Come, friendly robots, and copy my inimitable style
Or why I'd like the LLMs to read my stuff and take over the tedious work
Is a robot reading this? Are you a robot?1 For some people, this question is a fundamental one, because the last thing that they want is for a robot to be reading their hand-crafted, artisanal words on a screen. No, what they want to be sure about is that only humans are absorbing their words with the intention of learning from them, considering them, and perhaps regurgitating them, or referencing them, or quoting them at some point in the future. But under no circumstances should robots be allowed to do that. Apart from search engine robots, of course. They’re OK.
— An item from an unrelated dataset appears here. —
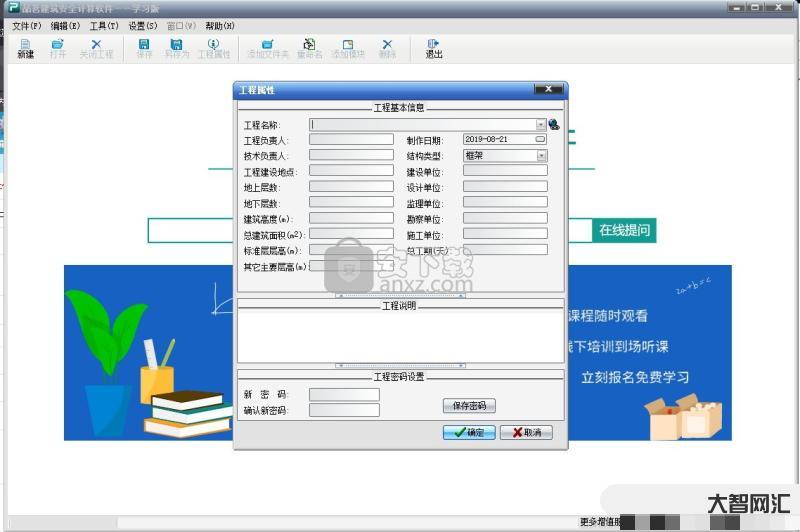800x532 pixels.
Task: Click the 保存 (Save) toolbar icon
Action: (x=144, y=48)
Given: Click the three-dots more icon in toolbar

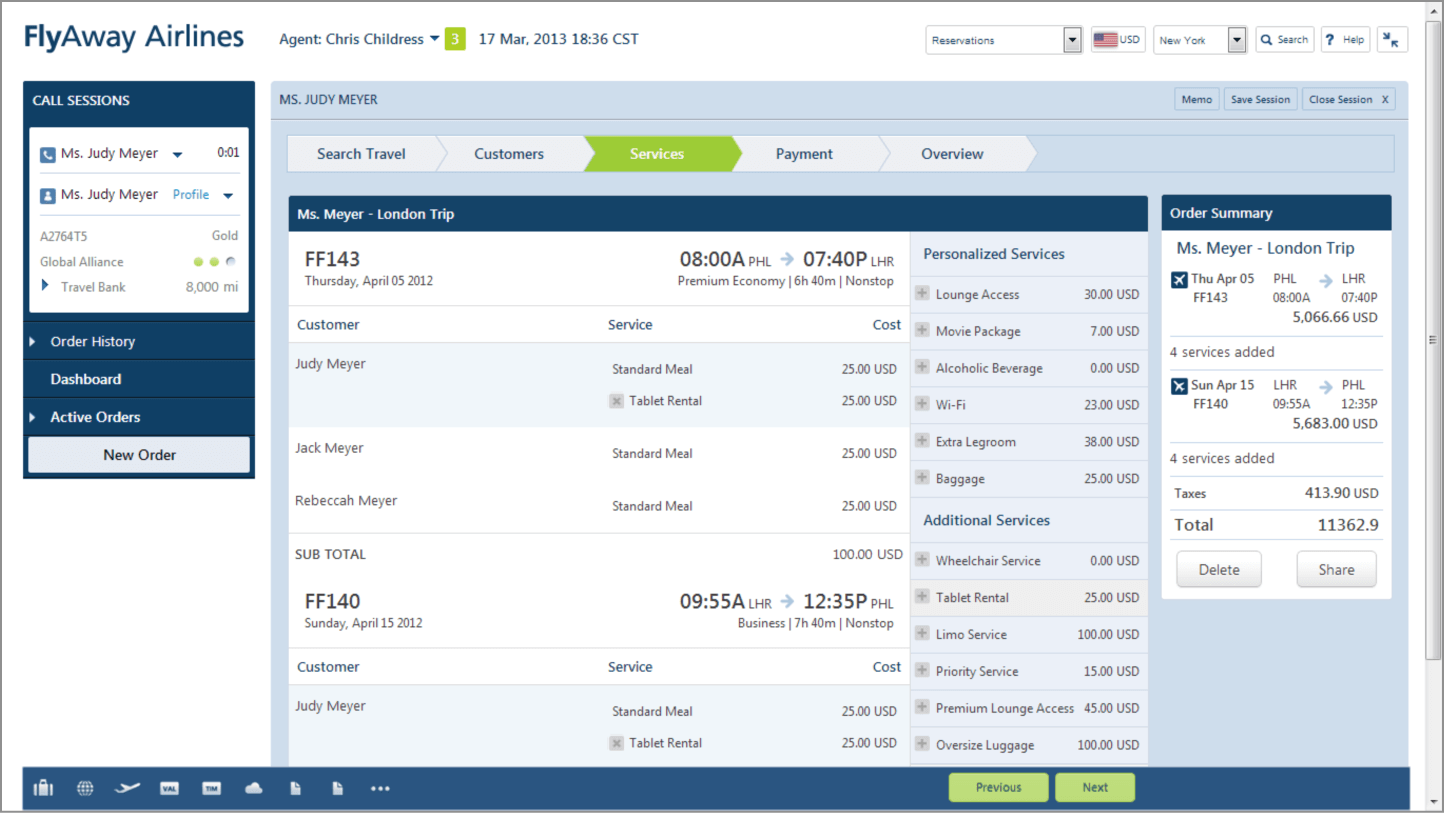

This, roughly speaking, is the framework of the latest concern about AI. Or, more precisely, about large language models (LLMs), which basically trawl as much as possible of the internet and regurgitate approximations back in response on request. On Thursday morning, I received an email from Medium titled “Why we’re blocking AI companies from training their bots on your words”, which included this content:
Since ChatGPT launched last November, you've probably read (or written) at least a few stories about AI. Many of you have analyzed how these new chatbots work and why they matter. Writer Zulie Rane even paid a professional to edit an AI-written article—and discovered that while ChatGPT is pretty confident and verbose, it's not always factually reliable.
But there’s another issue here for writers. Generative AI companies train their chatbots on text and images found online—including Medium stories. In other words: Your writing is helping power popular new technologies, but you haven't been compensated or credited. That doesn't feel right to us, and we're guessing it may not feel right to you either.
If you’ve been following the LLM/chatbot discussion at all, then none of the above is in the least surprising. ChatGPT isn’t factual? Amazing! Chatbots are trained on stuff from online? I’m shocked, shocked I tell you.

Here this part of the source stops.